Já o elevado acréscimo dos processos de averiguação (superior a 500, quando comparado com 2021, quando tinham sido abertos 1228 processos deste tipo) parece indissociável de questões relacionadas com o sector de comunicações electrónicas, já que houve 500 processos deste tipo, a que se juntam outros vindos da área policial e questões cobertas especificamente pelo Regulamento-Geral da Protecção de Dados (RGPD).
No caso concreto da violação de dados, a CNPD abriu 367 processos, dos quais 295 envolveram o sector privado e 72, entidades públicas.
No que concerne às sanções, a CNPD aumentou também o número de coimas aplicadas – foram 71, tinham sido 60 no ano anterior –, mas foi no valor que a diferença mais se distingue, com o volume total das coimas a ultrapassar os 4,8 milhões de euros.

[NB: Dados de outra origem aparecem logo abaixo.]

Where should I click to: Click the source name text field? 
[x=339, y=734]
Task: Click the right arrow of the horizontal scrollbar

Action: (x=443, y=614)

Do total das coimas, 59 foram aplicadas por “envio de marketing em violação das regras legais (spam) e as restantes 12 ao abrigo do RGPD”. A comissão aplicou ainda 57 medidas correctivas (tinham sido apenas seis um ano antes) e emitiu 269 advertências, mais 59 do que em 2021.
A coima de maior valor referiu-se ao processo que a CNPD considera ter sido também o de mais elevada complexidade dos analisados, e envolveu o INE e a operação dos Censos 2021, com o instituto a ser acusado de várias violações do RGPD, depois de se tornar público que o contrato com a empresa contratada para zelar pela segurança do site que recolheu as respostas dos cidadãos prever a transferência de dados pessoais para os Estados Unidos da América e outros países.
Apesar de a CNPD ter exigido, de imediato, a suspensão da transferência de quaisquer dados e de o próprio INE ter suspendido o contrato que assinara com a empresa Cloudflare, o instituto acabaria multado num valor milionário pela comissão, num processo que foi, entretanto, alvo de contestação e que ainda não está encerrado.
Também o município de Setúbal foi multado em 170 mil euros, por “falta de medidas de segurança adequadas e pelo incumprimento da obrigação de designação de encarregado de protecção de dados”, num caso que envolveu cidadãos ucranianos fugidos da guerra e que se instalaram naquele concelho.
A sanção aplicada a Setúbal, aliás, levou a que aumentasse de forma significativa a notificação dos encarregados de protecção dados junto da CNPD. No relatório, este organismo refere que recebeu mais 637 notificações relativas a estes casos, existindo, no final de 2022, 4643 encarregados de protecção de dados com registos activos, 858 dos quais no sector público e os restantes no privado.